Fiston Mwanza Mujila’s Tram 83 thoroughly explores a society that is seldom touched upon in literature, putting the Democratic Republic of the Congo, and to a greater extent, Africa, through much scrutiny. A significant amount of the novel is focused on the bleakness of the Africa’s future (or rather, lack thereof) due to a range of factors, such as the lingering effects of colonial rule, the tendency of its people to act within their own interests at the expense of the continent’s, and the exploitation of lower-class citizens, which make up the majority of the population. The persistent image of baby-chicks, young women that sell sex to strangers at the train station and Tram 83, the titular bar, serves as a symbol of the African people, and is used to explore the issues that plague the land.
In order to determine how Mujila tackles these issues, however, we must first figure out how the connection between these girls and Africa is established in the first place. In my own reading, I first noticed it near the end of the novel, when the protagonist Lucien calls out Emilienne, someone who frequents the Tram, for conditioning these extremely young girls for prostitution, asking her, “What’s got into you to colonize these young girls?” (191). It prompted me to go back to the near beginning, where they are also described as “emancipated, democratic, and independent” (30). The narrative simultaneously applies an oxymoron of colonization and freedom to the baby-chicks, using language that mirrors the political changes that the DRC has seen in the past few centuries.

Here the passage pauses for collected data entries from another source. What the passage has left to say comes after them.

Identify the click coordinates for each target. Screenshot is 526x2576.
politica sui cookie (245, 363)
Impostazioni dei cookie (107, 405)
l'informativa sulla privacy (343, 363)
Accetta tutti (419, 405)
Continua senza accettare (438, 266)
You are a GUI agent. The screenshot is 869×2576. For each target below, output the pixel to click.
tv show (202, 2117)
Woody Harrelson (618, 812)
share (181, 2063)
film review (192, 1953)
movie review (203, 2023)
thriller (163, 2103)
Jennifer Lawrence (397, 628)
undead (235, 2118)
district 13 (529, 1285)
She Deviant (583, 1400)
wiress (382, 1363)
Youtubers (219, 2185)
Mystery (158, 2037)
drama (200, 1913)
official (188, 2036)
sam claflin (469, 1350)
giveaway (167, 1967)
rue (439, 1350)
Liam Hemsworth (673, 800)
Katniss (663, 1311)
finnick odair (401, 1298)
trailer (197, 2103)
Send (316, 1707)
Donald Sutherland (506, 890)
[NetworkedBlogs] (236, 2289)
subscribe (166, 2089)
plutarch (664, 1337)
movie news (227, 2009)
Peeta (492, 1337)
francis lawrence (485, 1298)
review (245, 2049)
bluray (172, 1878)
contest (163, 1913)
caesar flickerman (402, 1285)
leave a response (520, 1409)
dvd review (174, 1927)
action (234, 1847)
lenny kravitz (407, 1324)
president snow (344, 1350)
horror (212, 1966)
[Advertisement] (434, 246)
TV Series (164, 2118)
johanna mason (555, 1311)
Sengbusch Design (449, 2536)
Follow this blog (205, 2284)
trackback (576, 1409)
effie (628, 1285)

Though the girls are independent in that they have some sort of control over the men that use them by getting them to do favors for them, they are still seen as sex objects—things that are to be used, instead of individuals with actual agency. It is men (some of which are described as foreigners from the same countries that had colonized Africa years prior) who objectify these young women that continue to keep them from rising up and achieving better for themselves. Continued demand along with power keeps this industry afloat, in the same way that stagnancy exists in Africa as a result of capitalism and autocracy.
The static nature of the baby-chicks is even established at the very beginning of the novel, as one of them goes up to Requiem, the deuteragonist, offering her services. She is described as a “girl, dressed for a Friday night in a station whose metal structure is unfinished” (2). The image of an unfinished metal structure serves three purposes. First, the girl is implied to be a minor, as an unfinished structure sounds strikingly similar to a body that is not fully matured. Second, the comparison to something made of metal serves to treat the girl as an object, especially when metal is associated with exploitation (search for metal drives much of the evils of capitalism, and capital itself is mostly made of metal). Third, the phrase “unfinished metal structure” is repeated constantly throughout the novel, used also when describing the lingering effects of Belgian colonialism and unresolved conflicts among the people, all contributing to what the author sees as a lack of a future in Africa, should these things persist. When reading the baby-chicks as a symbol for the people of the DRC, and applying the meaning behind the phrase “unfinished metal structure”, it becomes apparent that Mujila is arguing that the abuse of the country’s citizens boxes them into a bleak future with no way out.